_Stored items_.
┄┄┄┄┄┄┄┄┄┄┄┄┄┄┄┄┄┄┄┄

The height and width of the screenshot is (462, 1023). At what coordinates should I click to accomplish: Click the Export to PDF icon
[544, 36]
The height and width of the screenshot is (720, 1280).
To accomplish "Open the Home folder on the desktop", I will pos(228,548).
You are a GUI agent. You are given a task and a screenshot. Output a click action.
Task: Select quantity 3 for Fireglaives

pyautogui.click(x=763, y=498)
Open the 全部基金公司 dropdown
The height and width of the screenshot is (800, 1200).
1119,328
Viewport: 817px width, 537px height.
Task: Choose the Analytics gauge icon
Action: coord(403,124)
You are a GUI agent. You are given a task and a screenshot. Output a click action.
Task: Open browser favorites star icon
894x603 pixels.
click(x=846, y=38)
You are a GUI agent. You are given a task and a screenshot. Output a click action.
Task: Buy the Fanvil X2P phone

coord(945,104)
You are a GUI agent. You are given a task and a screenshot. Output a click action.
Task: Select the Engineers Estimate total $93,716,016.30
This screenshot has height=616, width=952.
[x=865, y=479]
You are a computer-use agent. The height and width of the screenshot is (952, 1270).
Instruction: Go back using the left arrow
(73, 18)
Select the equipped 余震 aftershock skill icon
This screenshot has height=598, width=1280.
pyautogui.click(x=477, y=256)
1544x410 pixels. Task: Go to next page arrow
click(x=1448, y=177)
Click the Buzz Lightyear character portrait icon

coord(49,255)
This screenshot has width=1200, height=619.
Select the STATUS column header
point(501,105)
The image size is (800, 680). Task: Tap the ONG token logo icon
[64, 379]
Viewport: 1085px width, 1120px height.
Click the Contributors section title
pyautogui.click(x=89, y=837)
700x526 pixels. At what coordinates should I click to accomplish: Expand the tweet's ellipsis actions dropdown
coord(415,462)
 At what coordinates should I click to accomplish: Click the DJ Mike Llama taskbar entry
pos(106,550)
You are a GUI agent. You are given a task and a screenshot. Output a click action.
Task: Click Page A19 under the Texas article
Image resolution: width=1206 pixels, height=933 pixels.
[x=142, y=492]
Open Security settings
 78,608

┄┄┄┄┄┄┄┄┄┄┄┄┄┄┄┄┄┄┄┄

_WHAT YOU SHOULD DO_. The data above should be copied out with complete accuracy.

_TASK OUTPUT_.
The height and width of the screenshot is (462, 1023). At what coordinates should I click to accomplish: Click the Export to PDF icon
[544, 36]
The height and width of the screenshot is (720, 1280).
To accomplish "Open the Home folder on the desktop", I will pos(228,548).
You are a GUI agent. You are given a task and a screenshot. Output a click action.
Task: Select quantity 3 for Fireglaives

pyautogui.click(x=763, y=498)
Open the 全部基金公司 dropdown
The height and width of the screenshot is (800, 1200).
1119,328
Viewport: 817px width, 537px height.
Task: Choose the Analytics gauge icon
Action: coord(403,124)
You are a GUI agent. You are given a task and a screenshot. Output a click action.
Task: Open browser favorites star icon
894x603 pixels.
click(x=846, y=38)
You are a GUI agent. You are given a task and a screenshot. Output a click action.
Task: Buy the Fanvil X2P phone

coord(945,104)
You are a GUI agent. You are given a task and a screenshot. Output a click action.
Task: Select the Engineers Estimate total $93,716,016.30
This screenshot has height=616, width=952.
[x=865, y=479]
You are a computer-use agent. The height and width of the screenshot is (952, 1270).
Instruction: Go back using the left arrow
(73, 18)
Select the equipped 余震 aftershock skill icon
This screenshot has height=598, width=1280.
pyautogui.click(x=477, y=256)
1544x410 pixels. Task: Go to next page arrow
click(x=1448, y=177)
Click the Buzz Lightyear character portrait icon

coord(49,255)
This screenshot has width=1200, height=619.
Select the STATUS column header
point(501,105)
The image size is (800, 680). Task: Tap the ONG token logo icon
[64, 379]
Viewport: 1085px width, 1120px height.
Click the Contributors section title
pyautogui.click(x=89, y=837)
700x526 pixels. At what coordinates should I click to accomplish: Expand the tweet's ellipsis actions dropdown
coord(415,462)
 At what coordinates should I click to accomplish: Click the DJ Mike Llama taskbar entry
pos(106,550)
You are a GUI agent. You are given a task and a screenshot. Output a click action.
Task: Click Page A19 under the Texas article
Image resolution: width=1206 pixels, height=933 pixels.
[x=142, y=492]
Open Security settings
 78,608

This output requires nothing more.